The first report, released in May 2013 from the U.S. Census, introduces a metric called the “connectivity continuum” that illustrates the increasing role of personal computing and communications technology in all our lives. You can read a PDF of this report by clicking here. Just as past generations discovered that one television was simply not enough, just over one-quarter of all Americans now connect to the Internet via multiple devices and multiple locations. This latest study documents the frequency and diversity of Internet connections Americans are making. While there remain differences in Internet use across ethnic and economic groups, those gaps are narrowing. Just 16% of Americans—one in six—don’t have any connection.
The National Center for Health Statistics provides additional insight into the connectivity continuum on the topic of American households converting from wired to wireless communications. In its National Health Interview Survey Report (PDF), the Center tells us that over one-third of U.S. adults and nearly half of all children live in households with wireless-only telephone service.
Anyone who knows a member of the millennial generation witnesses that this generation is all about wireless. The National Center study shows over six in ten 25- to 29-year-olds are wireless-only. Other groups that are skewed more to wireless include renters, Hispanics and adults living in poverty—characteristics that certainly have some intercorrelations but each having its own distinct and understandable explanation, among them the relative cost and mobility of wireless and land line use.
The National Center peels back another nuance in wireless use, identifying a very sizable “wireless-mostly” portion of the population that shows how rapidly wireless is overtaking land line use. This has implications for the research industry. For example, for our telephone surveys, Artemis Strategy Group includes a portion of wireless-only users in order to accurately represent the population.
Smartphones are a big part of this change. The rapidly growing use of smartphones by all sectors of our society has opened up exciting new opportunities to meet needs of special populations. The Census report tells us that nearly half of “individuals 15 and older” report using a smartphone. Not surprisingly, the vast majority of adults in their 20s already report they do many of their banking transactions by phone. Going beyond that, exciting new tools are being developed that are aimed at helping lower income people use their smartphones to organize their finances and to save, areas of deep need. Read more about this in our blog post Common Interests: Financial Capability.

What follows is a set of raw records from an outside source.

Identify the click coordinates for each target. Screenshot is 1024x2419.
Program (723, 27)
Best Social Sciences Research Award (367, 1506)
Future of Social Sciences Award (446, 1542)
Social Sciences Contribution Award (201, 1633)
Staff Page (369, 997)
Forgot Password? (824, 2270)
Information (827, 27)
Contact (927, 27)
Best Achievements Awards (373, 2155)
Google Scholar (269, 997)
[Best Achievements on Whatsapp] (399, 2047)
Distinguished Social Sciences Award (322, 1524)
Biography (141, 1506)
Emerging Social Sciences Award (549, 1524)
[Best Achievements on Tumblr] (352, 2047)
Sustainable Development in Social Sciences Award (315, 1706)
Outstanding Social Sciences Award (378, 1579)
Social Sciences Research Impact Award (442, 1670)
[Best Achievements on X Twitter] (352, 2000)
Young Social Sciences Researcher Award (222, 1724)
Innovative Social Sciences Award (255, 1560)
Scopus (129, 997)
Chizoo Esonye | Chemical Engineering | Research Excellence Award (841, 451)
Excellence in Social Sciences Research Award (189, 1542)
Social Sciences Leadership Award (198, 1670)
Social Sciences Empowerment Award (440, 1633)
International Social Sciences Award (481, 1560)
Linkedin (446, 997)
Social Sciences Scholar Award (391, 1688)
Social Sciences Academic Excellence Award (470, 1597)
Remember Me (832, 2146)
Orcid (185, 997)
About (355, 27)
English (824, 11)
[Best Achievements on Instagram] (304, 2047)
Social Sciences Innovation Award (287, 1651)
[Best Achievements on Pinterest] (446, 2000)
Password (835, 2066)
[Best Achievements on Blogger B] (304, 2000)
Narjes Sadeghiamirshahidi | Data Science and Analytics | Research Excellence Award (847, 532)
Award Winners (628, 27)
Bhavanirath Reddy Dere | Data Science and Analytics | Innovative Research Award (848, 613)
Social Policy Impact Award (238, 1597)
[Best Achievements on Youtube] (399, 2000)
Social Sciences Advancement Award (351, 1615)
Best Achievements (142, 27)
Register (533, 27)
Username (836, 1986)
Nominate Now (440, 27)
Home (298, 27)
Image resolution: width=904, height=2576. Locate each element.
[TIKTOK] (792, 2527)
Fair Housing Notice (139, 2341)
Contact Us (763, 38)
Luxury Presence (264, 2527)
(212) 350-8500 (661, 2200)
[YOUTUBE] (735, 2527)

Pew Research (Mobile Health) gives an illustration of how much impact smartphones are having in the health sector in the report linked here, reporting that over half of smartphone users search for health related information on their mobile devices. The extent to which Internet access generally and smartphone use specifically have penetrated well beyond early adopters and the more privileged parts of our society makes these elements of technology major forces in addressing some of the most important life needs of our whole population.